Ce sujet peut certes paraître lointain, puisque la technologie n'est pas complètement mature et qu'aucune demande d'autorisation n'a été déposée pour l'heure au sein de l'Union européenne (UE) sur le bureau de l'autorité européenne de sécurité des aliments (Efsa). Il nous a néanmoins paru important de défricher cette question, car il semble que l'on soit progressivement en train d'approcher du passage entre le laboratoire et le site industriel. Exemple récent, l'entreprise américaine Upside Foods a passé la première étape de l'autorisation de mise sur le marché aux États-Unis en novembre 2022 et il se dit que, dans l'UE, de premiers dossiers pourraient être déposés dès 2023.

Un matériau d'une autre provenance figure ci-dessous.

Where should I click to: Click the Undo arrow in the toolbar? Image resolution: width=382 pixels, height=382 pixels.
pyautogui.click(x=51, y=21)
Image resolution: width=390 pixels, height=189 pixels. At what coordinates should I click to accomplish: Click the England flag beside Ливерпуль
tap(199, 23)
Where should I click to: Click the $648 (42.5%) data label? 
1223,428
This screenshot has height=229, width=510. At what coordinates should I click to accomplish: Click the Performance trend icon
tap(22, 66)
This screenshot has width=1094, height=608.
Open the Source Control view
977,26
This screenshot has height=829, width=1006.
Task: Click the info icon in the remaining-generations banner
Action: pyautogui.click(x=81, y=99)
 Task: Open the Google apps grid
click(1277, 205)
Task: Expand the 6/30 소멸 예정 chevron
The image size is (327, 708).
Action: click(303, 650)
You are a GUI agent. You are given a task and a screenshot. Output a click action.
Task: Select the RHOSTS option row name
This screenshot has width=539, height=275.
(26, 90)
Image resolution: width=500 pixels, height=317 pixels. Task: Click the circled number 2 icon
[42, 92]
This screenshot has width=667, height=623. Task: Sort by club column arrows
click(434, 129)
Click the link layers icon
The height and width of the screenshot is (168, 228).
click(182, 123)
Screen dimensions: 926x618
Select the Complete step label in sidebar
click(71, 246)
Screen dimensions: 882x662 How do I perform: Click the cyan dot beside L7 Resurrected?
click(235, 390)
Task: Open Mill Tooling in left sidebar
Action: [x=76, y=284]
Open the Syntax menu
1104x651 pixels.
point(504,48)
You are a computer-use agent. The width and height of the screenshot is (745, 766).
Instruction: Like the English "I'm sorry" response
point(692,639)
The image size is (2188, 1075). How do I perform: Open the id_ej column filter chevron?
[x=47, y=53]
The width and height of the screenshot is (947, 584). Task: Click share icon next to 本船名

En France, pays où la gastronomie et l'élevage ont un ancrage pluriséculaire, cette innovation suscite bien sûr des réactions contrastées et passionnées. Des réticences fortes s'expriment, tantôt au sujet de la viabilité de notre élevage, tantôt au titre de la sécurité sanitaire de l'alimentation.
Le ministère de l'agriculture a émis de façon constante de fortes réserves à l'égard de cette technologie et a soutenu un amendement dans la loi « Climat et résilience » interdisant les « denrées alimentaires qui se composent de cultures cellulaires ou tissulaires dérivées d'animaux » dans la restauration collective publique.
Mais dans le même temps, Bpifrance a accordé sur des fonds européens une aide à plusieurs entreprises du secteur dans un contexte de forte compétition à l'échelle mondiale pour la maîtrise de cette technologie. Et ailleurs en Europe, les Pays-Bas, sur fond de crise de leur modèle agricole, ont fait de l'« agriculture cellulaire » l'un des cinq piliers de leur stratégie pour l'autonomie protéique.
Nous avons la chance d'avoir autour de la table les dirigeants des deux principales entreprises qui développent de la viande in vitro en France et deux personnalités qui, pour des raisons différentes, ont un regard plutôt critique sur cette technologie.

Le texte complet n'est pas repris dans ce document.